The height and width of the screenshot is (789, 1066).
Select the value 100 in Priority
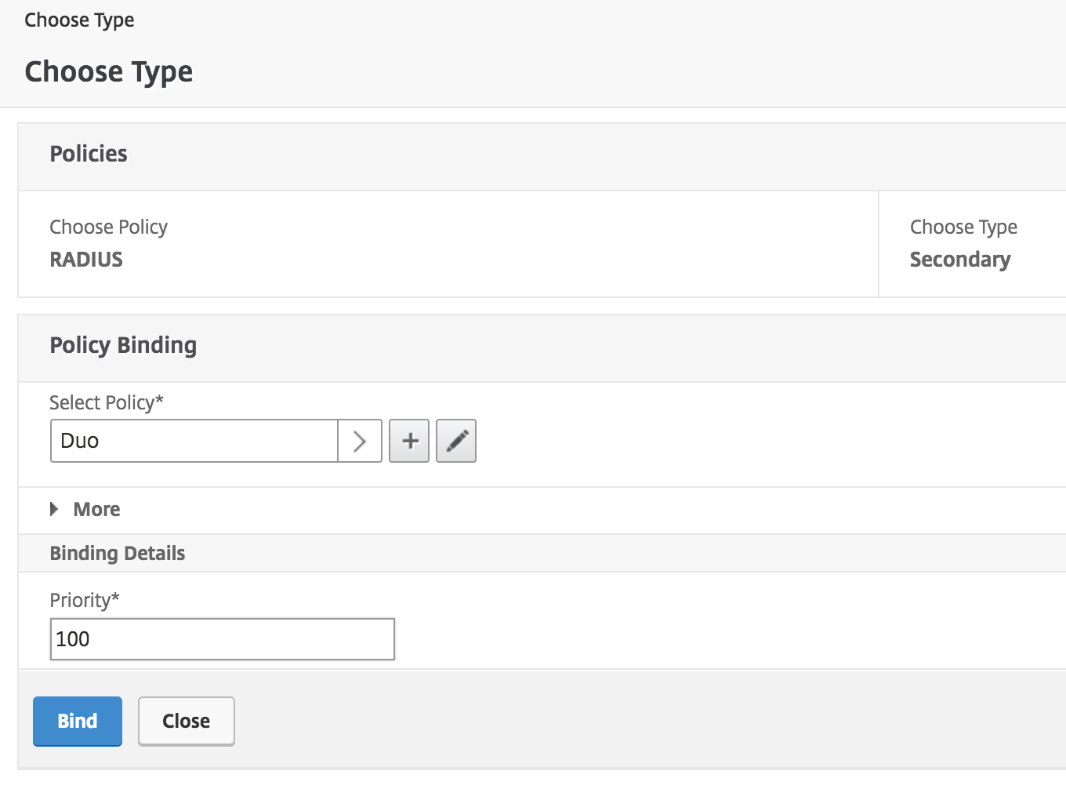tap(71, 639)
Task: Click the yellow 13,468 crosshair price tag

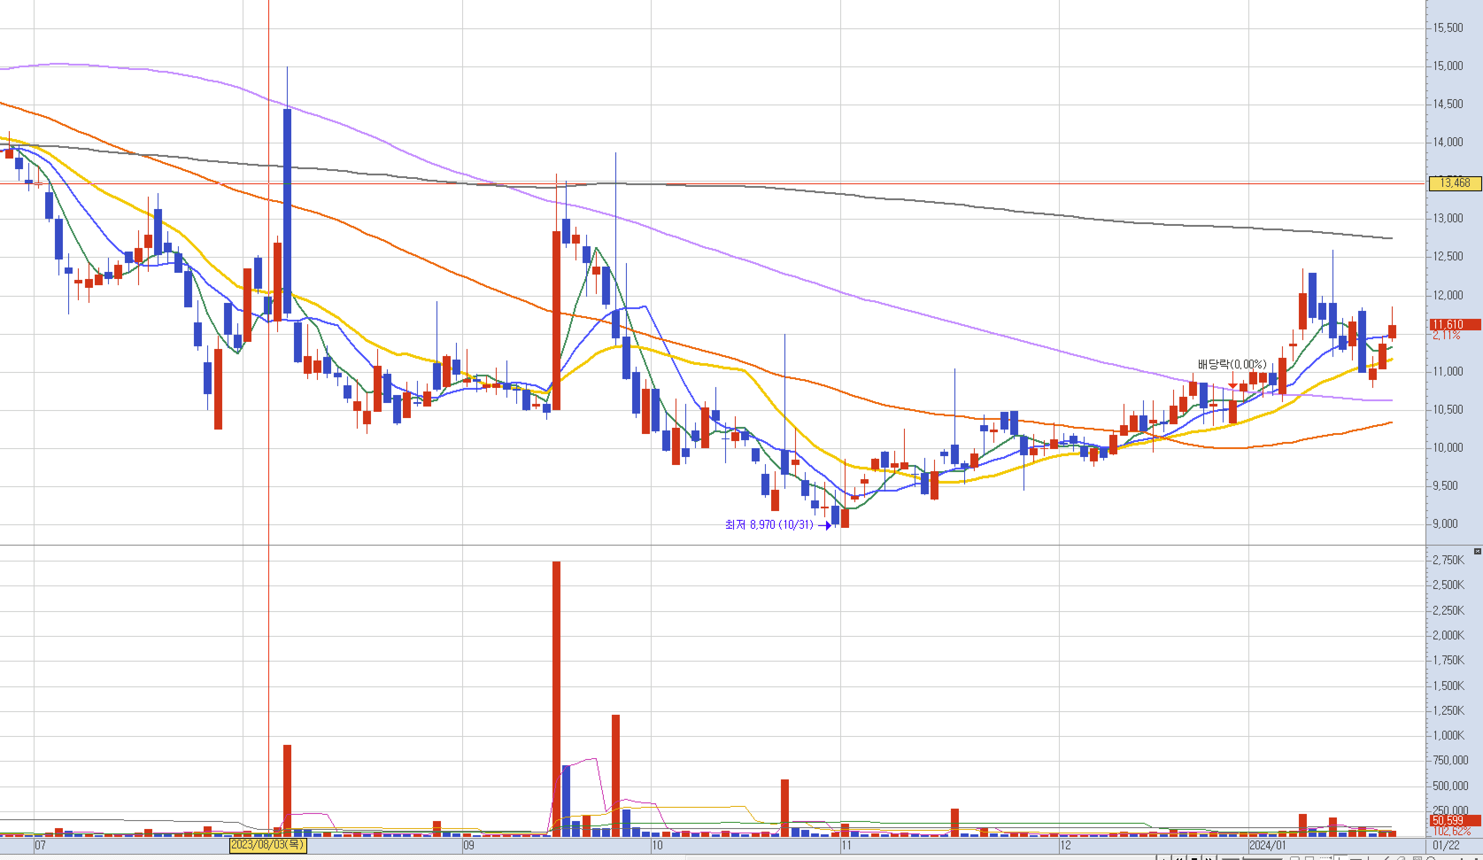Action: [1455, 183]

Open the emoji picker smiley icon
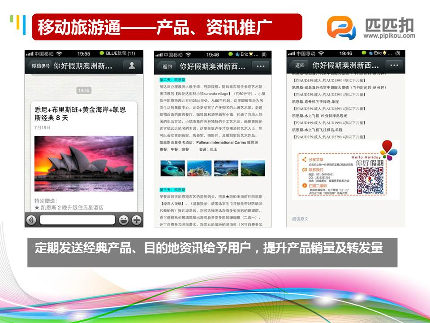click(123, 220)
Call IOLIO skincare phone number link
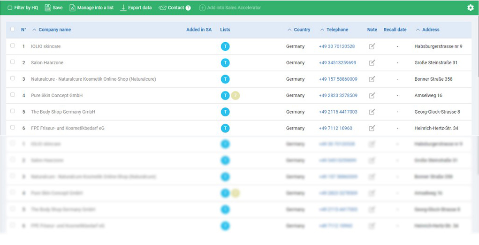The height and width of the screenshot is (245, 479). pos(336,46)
==
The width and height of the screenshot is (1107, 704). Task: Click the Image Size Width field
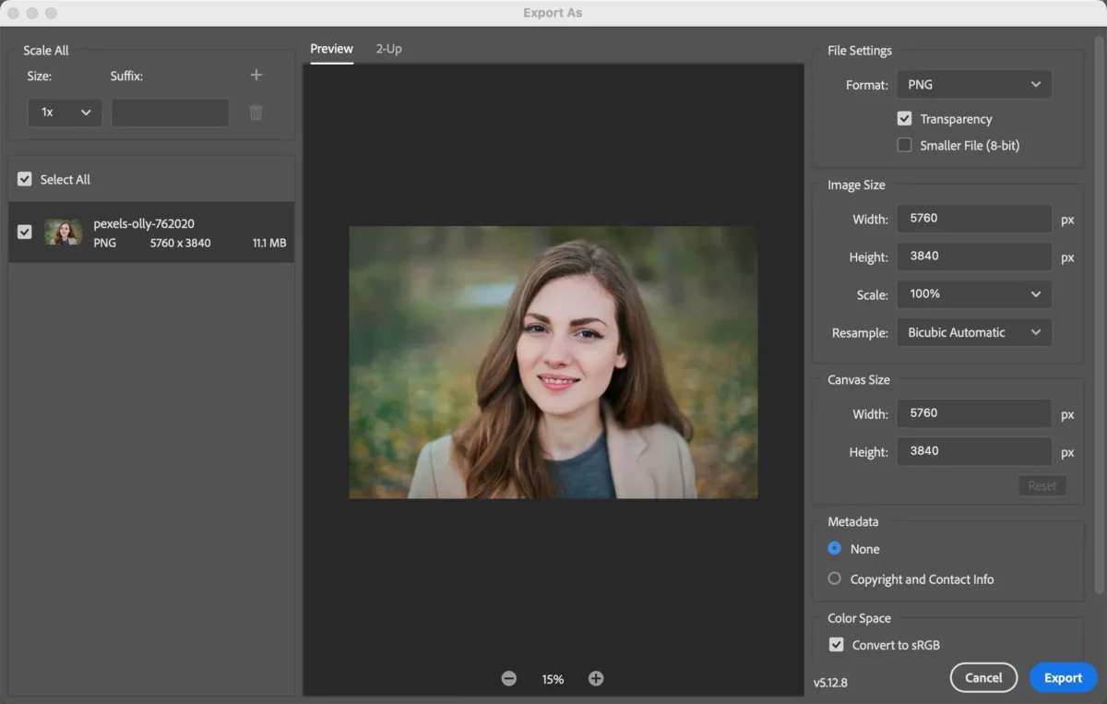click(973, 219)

### Aim
Convert the records from the line containing "Open the emoji picker smiley icon" through the line containing "The height and width of the screenshot is (245, 479).", including both, into a JSON list of strings with one string per line. Skip blank lines and leave out the pictures.

### Problem solution
[
  "Open the emoji picker smiley icon",
  "click(123, 220)",
  "Call IOLIO skincare phone number link",
  "The height and width of the screenshot is (245, 479). pos(336,46)"
]